* _PROBLEM TO WORK ON_:
Search the data for the string "will" and copy each line in which it appears.

* _GIVEN RECORDS_:
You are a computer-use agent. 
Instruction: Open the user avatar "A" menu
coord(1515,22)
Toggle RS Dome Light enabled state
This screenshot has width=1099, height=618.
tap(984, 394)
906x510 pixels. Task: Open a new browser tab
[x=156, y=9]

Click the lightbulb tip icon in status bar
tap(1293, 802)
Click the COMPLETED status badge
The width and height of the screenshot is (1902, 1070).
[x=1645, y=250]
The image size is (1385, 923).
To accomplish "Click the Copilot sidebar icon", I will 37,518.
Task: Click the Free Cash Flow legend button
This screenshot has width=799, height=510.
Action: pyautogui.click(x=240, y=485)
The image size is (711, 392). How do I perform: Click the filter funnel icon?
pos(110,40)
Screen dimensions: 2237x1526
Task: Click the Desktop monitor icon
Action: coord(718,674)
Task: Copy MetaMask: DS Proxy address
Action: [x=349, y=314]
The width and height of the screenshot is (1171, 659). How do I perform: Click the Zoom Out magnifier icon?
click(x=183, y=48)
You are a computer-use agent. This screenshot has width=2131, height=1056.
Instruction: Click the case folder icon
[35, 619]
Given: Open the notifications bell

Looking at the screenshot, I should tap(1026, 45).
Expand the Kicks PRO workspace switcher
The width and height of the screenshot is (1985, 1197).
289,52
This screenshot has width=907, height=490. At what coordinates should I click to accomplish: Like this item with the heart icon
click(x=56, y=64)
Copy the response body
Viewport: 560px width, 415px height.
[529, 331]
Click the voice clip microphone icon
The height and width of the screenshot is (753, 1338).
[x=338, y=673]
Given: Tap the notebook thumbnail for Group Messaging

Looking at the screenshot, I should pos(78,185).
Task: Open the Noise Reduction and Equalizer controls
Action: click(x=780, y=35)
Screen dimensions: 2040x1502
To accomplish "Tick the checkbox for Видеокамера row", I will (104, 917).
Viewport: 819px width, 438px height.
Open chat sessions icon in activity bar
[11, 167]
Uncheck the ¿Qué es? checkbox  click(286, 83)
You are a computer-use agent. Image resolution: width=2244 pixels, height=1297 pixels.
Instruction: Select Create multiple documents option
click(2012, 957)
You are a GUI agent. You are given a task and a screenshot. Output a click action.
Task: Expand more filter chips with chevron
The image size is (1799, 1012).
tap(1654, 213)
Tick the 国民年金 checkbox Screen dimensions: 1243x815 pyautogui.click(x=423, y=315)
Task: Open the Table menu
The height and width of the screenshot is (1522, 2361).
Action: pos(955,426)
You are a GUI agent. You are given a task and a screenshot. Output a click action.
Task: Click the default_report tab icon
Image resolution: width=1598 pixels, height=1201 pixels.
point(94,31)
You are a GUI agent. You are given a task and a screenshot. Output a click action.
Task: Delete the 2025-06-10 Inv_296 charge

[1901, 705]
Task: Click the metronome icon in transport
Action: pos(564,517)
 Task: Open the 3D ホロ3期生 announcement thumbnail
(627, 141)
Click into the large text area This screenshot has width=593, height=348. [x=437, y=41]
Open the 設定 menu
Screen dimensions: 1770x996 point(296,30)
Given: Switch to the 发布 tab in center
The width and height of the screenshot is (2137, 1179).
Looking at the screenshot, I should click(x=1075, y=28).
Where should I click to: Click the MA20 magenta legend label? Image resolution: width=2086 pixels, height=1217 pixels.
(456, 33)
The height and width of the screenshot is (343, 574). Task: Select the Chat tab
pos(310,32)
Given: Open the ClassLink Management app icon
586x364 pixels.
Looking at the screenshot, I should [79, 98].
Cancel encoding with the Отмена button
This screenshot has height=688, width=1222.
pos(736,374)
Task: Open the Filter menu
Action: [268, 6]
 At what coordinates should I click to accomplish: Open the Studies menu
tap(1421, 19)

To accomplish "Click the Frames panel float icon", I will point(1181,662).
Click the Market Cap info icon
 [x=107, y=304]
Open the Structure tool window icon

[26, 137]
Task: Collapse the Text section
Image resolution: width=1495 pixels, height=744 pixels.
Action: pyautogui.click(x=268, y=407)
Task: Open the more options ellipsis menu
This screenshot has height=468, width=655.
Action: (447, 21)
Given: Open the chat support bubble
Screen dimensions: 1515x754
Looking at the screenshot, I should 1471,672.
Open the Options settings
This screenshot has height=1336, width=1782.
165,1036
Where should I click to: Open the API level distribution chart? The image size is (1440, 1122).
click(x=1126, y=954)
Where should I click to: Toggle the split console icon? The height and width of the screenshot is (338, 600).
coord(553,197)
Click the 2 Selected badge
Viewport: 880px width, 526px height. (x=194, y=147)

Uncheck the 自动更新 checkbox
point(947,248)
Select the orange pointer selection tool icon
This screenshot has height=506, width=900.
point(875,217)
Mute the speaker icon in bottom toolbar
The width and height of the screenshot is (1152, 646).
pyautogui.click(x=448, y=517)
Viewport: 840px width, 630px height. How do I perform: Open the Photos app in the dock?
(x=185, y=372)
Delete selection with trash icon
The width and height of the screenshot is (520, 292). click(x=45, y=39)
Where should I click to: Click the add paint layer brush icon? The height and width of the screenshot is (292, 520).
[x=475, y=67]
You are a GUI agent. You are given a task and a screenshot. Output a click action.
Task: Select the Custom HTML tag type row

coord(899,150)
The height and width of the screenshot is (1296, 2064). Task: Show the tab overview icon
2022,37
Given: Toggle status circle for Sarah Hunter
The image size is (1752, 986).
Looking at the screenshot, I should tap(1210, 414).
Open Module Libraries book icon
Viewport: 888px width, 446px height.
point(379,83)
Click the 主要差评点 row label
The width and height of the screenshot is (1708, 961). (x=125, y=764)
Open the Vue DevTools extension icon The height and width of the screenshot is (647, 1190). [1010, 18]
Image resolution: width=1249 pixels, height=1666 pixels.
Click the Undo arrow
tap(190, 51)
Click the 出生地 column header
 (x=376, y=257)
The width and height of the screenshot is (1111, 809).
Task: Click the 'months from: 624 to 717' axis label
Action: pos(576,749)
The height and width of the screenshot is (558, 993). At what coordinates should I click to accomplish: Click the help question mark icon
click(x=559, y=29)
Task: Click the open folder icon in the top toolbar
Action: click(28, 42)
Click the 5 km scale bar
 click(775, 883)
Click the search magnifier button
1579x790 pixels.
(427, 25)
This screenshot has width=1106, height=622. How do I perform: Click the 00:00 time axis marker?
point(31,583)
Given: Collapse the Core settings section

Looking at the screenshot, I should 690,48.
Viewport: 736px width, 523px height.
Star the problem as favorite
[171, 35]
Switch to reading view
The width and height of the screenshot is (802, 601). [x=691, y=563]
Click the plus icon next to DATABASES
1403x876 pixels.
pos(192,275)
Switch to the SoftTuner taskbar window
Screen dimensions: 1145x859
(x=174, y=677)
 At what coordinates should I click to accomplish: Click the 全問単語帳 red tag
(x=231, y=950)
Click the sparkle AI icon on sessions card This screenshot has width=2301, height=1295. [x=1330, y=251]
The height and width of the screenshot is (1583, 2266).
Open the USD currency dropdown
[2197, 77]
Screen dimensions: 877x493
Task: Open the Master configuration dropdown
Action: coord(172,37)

* _ANSWER TO THIS EXERCISE_:
To accomplish "Click the Copilot sidebar icon", I will 37,518.
To accomplish "Tick the checkbox for Видеокамера row", I will (104, 917).
To accomplish "Click the Frames panel float icon", I will point(1181,662).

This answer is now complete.